Data shown:
========================================================================
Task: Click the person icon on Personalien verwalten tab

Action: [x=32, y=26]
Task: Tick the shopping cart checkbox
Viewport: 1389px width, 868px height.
========================================================================
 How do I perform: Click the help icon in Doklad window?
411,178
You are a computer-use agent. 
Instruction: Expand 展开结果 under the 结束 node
========================================================================
Begin with the line above that has "Task: Click the" and continue through the line that has "Viewport: 1389px width, 868px height.", setting each one down exactly. Stop there.

Task: Click the person icon on Personalien verwalten tab

Action: [x=32, y=26]
Task: Tick the shopping cart checkbox
Viewport: 1389px width, 868px height.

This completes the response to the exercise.